Certo, dopo il fallimento epocale dell’esperienza di destra e con essa del leghismo e dopo il collasso dell’eresia ultra-liberista, era lecito aspettarsi che la sinistra italiana si presentasse finalmente unita a chiedere voti per un progetto realmente progressista. Ma ormai è chiaro che la dirigenza del PD non ha una visione strategica che vada oltre la collaborazione con la destra clericale e moderata ed è in imbarazzo quando occorra dimostrare o “dire qualcosa di sinistra”. Così com’è chiaro che l’elettorato potenzialmente di sinistra è stato disintegrato da un frazionismo che, pur perfettamente calato nella tradizione, ne ha fatto una massa d’individualità che si guardano con sospetto e, quando va bene, si ritrovano a discutere contando i punti-militanza o a fare la gara dei puri che si lanciano scomuniche incrociate a beneficio di pochi astanti. Per questo è impossibile aspettarsi anche solo un ritorno alle urne in massa dei delusi di sinistra, che in teoria potrebbe numericamente spostare l’ago della bilancia con decisione. Anche perché molti di questi hanno riposto il loro entusiasmo e le loro speranze nel progetto di Beppe Grillo, che non è di sinistra e fatica anche a dirsi progressista, a meno che l’idea del progresso sociale non si sia ristretta pure quella a quattro slogan male arrangiati contro la casta.

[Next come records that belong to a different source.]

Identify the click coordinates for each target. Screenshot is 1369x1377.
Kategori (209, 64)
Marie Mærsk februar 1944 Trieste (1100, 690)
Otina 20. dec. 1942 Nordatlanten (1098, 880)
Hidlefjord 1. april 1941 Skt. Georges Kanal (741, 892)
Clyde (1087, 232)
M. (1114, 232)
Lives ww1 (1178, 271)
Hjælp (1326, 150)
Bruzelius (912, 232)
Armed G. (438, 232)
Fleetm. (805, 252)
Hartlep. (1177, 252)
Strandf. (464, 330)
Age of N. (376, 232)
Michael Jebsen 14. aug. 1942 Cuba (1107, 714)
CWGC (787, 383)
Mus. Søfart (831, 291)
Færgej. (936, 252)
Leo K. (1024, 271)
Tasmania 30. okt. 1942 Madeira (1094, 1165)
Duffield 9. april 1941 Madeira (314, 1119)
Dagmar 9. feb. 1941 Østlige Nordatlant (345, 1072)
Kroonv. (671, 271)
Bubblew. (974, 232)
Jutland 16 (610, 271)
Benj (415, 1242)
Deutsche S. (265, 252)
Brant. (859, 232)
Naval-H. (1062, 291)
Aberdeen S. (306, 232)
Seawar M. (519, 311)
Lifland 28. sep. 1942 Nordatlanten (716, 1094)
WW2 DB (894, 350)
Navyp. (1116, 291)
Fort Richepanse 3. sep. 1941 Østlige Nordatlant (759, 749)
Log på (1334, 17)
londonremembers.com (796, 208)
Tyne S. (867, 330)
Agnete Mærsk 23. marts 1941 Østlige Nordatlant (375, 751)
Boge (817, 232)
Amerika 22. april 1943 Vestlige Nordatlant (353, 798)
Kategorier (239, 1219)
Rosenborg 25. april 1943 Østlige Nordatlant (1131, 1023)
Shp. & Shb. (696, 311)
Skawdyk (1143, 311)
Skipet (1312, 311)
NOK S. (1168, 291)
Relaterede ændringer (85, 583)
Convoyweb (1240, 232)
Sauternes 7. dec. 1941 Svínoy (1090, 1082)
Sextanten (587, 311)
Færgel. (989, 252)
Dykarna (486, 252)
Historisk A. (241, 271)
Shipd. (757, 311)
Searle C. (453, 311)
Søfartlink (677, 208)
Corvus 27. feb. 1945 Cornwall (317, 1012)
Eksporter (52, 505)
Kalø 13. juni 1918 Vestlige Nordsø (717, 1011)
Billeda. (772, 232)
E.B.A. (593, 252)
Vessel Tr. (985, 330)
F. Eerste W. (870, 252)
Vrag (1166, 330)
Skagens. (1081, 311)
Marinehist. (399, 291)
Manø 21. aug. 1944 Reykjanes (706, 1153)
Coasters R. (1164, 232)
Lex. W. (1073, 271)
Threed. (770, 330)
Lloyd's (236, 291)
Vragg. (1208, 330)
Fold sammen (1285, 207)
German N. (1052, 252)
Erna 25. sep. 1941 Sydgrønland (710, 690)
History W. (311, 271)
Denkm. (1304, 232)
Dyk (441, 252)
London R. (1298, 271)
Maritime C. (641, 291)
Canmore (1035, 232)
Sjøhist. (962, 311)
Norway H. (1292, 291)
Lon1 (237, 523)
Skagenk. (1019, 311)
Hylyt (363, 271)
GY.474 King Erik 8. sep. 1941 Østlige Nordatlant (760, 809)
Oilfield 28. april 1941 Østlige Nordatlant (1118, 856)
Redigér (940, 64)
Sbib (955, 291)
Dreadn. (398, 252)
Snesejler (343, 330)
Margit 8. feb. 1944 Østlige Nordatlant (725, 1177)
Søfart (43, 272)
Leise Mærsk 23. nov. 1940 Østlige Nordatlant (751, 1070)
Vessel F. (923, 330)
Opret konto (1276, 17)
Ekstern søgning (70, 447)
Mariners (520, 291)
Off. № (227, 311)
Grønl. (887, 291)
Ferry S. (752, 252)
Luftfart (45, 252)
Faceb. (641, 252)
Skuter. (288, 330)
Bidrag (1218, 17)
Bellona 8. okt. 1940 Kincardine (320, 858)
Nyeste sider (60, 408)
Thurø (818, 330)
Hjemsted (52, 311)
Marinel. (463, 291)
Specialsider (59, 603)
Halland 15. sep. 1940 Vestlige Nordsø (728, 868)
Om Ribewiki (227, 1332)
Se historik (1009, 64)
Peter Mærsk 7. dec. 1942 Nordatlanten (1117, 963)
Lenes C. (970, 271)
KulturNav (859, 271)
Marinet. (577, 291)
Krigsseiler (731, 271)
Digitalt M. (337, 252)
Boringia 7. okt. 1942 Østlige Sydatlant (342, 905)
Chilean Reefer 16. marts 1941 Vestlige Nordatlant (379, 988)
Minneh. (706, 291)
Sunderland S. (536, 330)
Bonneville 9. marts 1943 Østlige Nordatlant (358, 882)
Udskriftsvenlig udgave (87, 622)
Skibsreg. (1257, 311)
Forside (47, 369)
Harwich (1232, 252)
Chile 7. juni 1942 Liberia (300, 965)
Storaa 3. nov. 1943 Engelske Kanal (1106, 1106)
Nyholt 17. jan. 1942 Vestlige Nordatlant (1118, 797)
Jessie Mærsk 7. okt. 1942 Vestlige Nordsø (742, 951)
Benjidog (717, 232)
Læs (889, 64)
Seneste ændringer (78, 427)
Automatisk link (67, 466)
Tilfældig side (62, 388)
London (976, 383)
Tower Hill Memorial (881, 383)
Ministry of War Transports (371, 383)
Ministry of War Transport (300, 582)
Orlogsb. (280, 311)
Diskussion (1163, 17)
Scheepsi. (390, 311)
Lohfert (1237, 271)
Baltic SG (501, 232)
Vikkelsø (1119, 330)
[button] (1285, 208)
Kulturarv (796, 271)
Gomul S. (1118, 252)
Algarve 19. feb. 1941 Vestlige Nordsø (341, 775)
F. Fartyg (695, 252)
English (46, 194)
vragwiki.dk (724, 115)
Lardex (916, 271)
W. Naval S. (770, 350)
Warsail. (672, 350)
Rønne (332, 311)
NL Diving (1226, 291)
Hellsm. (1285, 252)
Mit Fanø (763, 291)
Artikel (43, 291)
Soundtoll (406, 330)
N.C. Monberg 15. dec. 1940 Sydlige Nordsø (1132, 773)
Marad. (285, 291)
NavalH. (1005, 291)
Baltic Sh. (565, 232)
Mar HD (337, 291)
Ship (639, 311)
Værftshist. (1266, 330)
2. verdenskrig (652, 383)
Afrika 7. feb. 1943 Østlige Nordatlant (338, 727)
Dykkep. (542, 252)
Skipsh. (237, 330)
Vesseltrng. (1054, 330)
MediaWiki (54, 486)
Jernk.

E no, non voterò il meno peggio, cercherò di votare il meglio tra quello che c’è, perché sul menù ci sono piatti avvelenati che tutti già sanno avvelenati e che mi dovrò sorbire pure io, se saranno scelti da quanti andranno a votare. Non sono tutti ugualmente nocivi, alcuni hanno ingredienti che non sono di mio gusto, altri sono semplicemente immangiabili, alcuni possono persino rivelarsi letali, vado a votare proprio perché non voglio lasciare tutta ad altri la scelta di quello che mangerò nei prossimi anni. E lo farò anche se persone più intelligenti o sensibili di me non lo faranno, illudendosi forse che, lasciando ad altri la scelta, anche la peggiore pietanza avrà un sapore meno amaro. Anche perché quella minestra l’ho mangiata ogni giorno negli ultimi cinque anni e non ne posso più.